COMPETITION • FRENCH LAW • Restrictive practices

Directive No 2019/633 of 17 April 2019 on unfair trading practices in business-to-business relationships in the agricultural and food supply chain aims to tackle the significant imbalances in bargaining power between suppliers and buyers of agricultural and food products. Within this framework, the directive, which should be transposed on 1 May 2021, introduces a list of practices which prohibited per se or authorized subject to conditions, rather than a general definition of unfair trading practices. The need for harmonization will only concern practices imposed by buyers on suppliers in the agriculture and food supply chain. The directive is of minimum harmonization: Member States may introduce or maintain rules ensuring a higher level of protection for suppliers (Art. 9). It defines several turnover ranges that may reflect a disproportionate bargaining power between buyers and suppliers. The ceiling of protection for the latter is set at EUR 350 million in turnover (Art. 1(2)). To benefit from protection, it is sufficient that at least one of the two parties is established in the Union. The directive establishes a “black” and a “gray” list of unfair commercial practices. The former are automatically prohibited, the latter only if they are not previously stipulated in clear and unambiguous terms in the supply agreement or in any subsequent agreement between the supplier and the purchaser.
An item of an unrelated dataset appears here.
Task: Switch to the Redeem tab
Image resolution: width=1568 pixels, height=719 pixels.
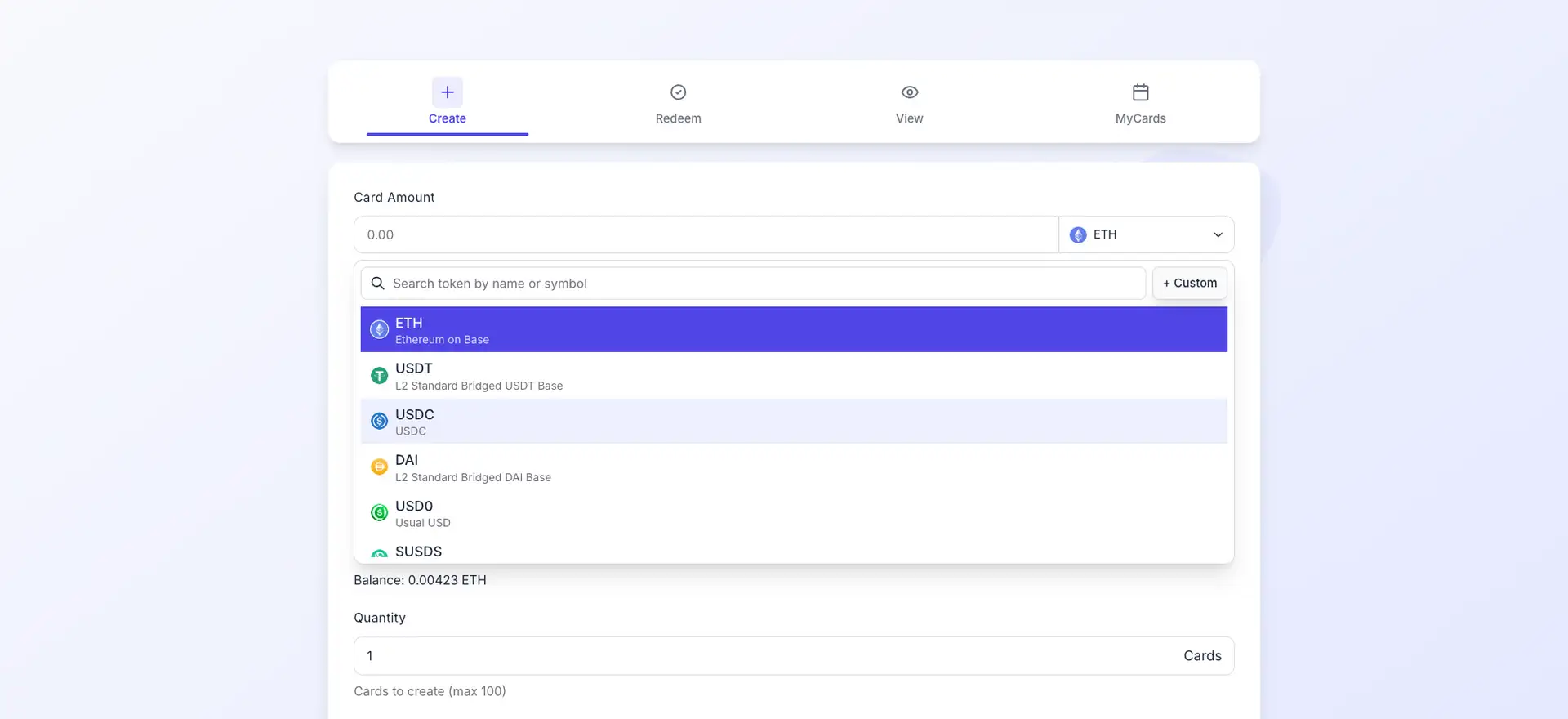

Prohibited practices include:

– the prohibition of payment deadlines exceeding 30 days for perishable agricultural or food products or 60 days for non-perishable products;

– the prohibition of the cancellation of orders for agricultural and food products that are perishable at short notice; unilateral modification of contractual conditions; transfer of the risk of loss or deterioration to the supplier; threat of commercial retaliation against a supplier who exercises his contractual or legal rights;

– the imposition of payments that are not related to the sale of the supplier’s products.

Prohibited practices, if they are not previously agreed in clear and unambiguous terms in the agreement between the purchaser and the supplier, are requests by the supplier for payment for (i) the stocking, displaying, listing or making available of its products; (ii) advertising by the purchaser for the supplier’s products; (iii) the marketing of its products; (iv) staffing costs allocated to the fitting out of premises used for the sale of the supplier’s products. Indeed, most of these functions are not distinguishable from buying and selling and should not be billed by the buyer. The EU directive also aims at ensuring the return of unsold goods to the supplier without paying for those product, a practice likely to fall under the prohibition of the subjection of a trading partner to a significant imbalance.